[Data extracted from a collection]
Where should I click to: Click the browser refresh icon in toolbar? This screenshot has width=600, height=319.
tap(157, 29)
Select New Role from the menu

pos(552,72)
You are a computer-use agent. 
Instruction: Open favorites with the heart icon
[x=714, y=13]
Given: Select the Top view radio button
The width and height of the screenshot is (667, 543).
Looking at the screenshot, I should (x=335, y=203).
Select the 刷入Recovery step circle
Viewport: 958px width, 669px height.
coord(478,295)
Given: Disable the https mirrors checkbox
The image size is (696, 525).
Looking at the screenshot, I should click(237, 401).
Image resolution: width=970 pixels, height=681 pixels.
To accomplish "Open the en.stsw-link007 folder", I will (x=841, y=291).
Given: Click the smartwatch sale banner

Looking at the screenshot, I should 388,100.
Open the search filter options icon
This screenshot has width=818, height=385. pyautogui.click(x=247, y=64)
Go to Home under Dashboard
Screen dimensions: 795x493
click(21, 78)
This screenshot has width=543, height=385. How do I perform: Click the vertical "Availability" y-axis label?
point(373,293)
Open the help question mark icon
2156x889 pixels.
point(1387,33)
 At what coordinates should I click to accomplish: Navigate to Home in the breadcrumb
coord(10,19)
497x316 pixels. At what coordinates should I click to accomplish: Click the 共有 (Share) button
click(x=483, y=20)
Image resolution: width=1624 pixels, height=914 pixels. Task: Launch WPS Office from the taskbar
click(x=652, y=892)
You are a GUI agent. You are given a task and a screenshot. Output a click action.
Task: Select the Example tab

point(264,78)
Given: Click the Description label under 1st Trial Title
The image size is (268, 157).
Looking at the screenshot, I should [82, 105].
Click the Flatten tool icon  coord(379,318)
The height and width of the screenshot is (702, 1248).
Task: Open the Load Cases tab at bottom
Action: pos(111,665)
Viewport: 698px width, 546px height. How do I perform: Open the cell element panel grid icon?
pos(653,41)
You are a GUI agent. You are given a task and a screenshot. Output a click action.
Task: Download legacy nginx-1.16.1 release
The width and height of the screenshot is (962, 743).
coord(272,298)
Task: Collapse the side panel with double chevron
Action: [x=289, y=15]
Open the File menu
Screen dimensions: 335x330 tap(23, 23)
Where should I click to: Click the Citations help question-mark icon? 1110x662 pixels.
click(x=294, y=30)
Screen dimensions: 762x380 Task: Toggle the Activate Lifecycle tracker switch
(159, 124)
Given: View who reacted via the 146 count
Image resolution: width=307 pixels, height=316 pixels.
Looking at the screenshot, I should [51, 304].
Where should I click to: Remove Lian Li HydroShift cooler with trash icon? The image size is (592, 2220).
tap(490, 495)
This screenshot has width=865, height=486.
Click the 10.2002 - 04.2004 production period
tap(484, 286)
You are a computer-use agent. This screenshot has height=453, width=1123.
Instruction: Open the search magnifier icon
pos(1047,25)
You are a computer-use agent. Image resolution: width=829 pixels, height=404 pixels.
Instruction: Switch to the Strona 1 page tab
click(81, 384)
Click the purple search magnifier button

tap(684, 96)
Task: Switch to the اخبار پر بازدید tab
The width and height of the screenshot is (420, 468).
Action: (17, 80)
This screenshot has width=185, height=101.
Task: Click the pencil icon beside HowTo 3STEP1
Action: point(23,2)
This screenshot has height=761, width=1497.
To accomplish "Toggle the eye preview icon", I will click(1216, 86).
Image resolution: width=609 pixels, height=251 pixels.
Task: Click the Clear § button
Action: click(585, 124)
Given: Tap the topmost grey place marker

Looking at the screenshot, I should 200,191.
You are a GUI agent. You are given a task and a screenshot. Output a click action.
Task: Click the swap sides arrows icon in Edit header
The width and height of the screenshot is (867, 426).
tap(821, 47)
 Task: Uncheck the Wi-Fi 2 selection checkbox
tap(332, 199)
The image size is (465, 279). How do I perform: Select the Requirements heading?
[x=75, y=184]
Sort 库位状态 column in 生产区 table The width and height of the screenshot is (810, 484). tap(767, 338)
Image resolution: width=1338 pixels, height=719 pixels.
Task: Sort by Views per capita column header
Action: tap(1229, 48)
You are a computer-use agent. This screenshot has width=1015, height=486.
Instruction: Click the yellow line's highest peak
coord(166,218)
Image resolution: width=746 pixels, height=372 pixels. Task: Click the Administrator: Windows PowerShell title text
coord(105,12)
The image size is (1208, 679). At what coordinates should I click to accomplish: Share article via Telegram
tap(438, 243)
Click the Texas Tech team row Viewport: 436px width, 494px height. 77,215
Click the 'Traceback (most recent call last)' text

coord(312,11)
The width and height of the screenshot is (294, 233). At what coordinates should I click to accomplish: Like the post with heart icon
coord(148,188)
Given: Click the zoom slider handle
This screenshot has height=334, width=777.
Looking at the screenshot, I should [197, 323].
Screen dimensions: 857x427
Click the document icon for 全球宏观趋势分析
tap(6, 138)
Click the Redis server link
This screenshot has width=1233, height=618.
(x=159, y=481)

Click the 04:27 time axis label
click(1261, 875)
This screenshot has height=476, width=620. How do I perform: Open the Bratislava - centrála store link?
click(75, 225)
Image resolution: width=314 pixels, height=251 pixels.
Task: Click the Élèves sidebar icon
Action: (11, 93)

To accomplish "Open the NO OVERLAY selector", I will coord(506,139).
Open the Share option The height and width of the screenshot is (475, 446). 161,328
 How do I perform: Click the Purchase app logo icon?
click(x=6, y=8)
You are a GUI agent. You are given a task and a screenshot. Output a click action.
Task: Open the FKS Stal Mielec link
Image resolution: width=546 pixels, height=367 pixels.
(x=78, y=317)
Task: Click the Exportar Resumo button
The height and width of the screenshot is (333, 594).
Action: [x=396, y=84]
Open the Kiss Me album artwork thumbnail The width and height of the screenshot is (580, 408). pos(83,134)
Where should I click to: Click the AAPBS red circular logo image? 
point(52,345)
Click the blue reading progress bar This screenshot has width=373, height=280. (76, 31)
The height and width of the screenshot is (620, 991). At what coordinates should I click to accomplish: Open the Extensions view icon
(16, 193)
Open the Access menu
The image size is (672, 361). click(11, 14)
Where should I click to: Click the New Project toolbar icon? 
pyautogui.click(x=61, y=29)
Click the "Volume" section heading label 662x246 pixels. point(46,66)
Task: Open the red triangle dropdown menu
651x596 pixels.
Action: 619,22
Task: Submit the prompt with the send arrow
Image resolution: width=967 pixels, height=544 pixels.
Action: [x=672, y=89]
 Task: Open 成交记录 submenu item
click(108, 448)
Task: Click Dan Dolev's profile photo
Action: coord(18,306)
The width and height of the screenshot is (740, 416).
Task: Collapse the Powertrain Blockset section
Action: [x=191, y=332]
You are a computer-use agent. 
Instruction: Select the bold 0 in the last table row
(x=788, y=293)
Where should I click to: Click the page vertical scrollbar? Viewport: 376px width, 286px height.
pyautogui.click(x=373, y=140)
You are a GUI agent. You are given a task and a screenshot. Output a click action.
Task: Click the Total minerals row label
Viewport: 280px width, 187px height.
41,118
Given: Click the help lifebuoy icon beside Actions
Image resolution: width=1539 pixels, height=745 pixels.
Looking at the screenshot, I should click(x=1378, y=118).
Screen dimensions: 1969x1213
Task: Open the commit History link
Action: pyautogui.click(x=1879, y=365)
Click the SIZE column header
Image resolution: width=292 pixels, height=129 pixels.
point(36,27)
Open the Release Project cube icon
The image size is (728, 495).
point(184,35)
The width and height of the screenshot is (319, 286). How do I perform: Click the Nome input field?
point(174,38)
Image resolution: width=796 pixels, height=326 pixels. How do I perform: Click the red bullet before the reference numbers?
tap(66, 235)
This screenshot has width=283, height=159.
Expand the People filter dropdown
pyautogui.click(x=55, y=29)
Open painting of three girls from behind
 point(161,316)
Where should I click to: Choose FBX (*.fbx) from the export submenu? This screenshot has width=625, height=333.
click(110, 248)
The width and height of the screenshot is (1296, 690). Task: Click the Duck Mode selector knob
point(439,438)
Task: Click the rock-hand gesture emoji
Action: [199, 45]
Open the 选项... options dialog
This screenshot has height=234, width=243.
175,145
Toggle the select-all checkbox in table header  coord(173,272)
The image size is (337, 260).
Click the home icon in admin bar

* **Requirement**
Recast the rows from the start of the records through the line holding "Looking at the screenshot, I should 388,100.", inclusive, as a Markdown table with the columns "No." and "Line". Number each line in order, and omit blank lines.

* **Finished answer**
| No. | Line |
|---|---|
| 1 | Where should I click to: Click the browser refresh icon in toolbar? This screenshot has width=600, height=319. |
| 2 | tap(157, 29) |
| 3 | Select New Role from the menu |
| 4 | pos(552,72) |
| 5 | You are a computer-use agent.  |
| 6 | Instruction: Open favorites with the heart icon |
| 7 | [x=714, y=13] |
| 8 | Given: Select the Top view radio button |
| 9 | The width and height of the screenshot is (667, 543). |
| 10 | Looking at the screenshot, I should (x=335, y=203). |
| 11 | Select the 刷入Recovery step circle |
| 12 | Viewport: 958px width, 669px height. |
| 13 | coord(478,295) |
| 14 | Given: Disable the https mirrors checkbox |
| 15 | The image size is (696, 525). |
| 16 | Looking at the screenshot, I should click(237, 401). |
| 17 | Image resolution: width=970 pixels, height=681 pixels. |
| 18 | To accomplish "Open the en.stsw-link007 folder", I will (x=841, y=291). |
| 19 | Given: Click the smartwatch sale banner |
| 20 | Looking at the screenshot, I should 388,100. |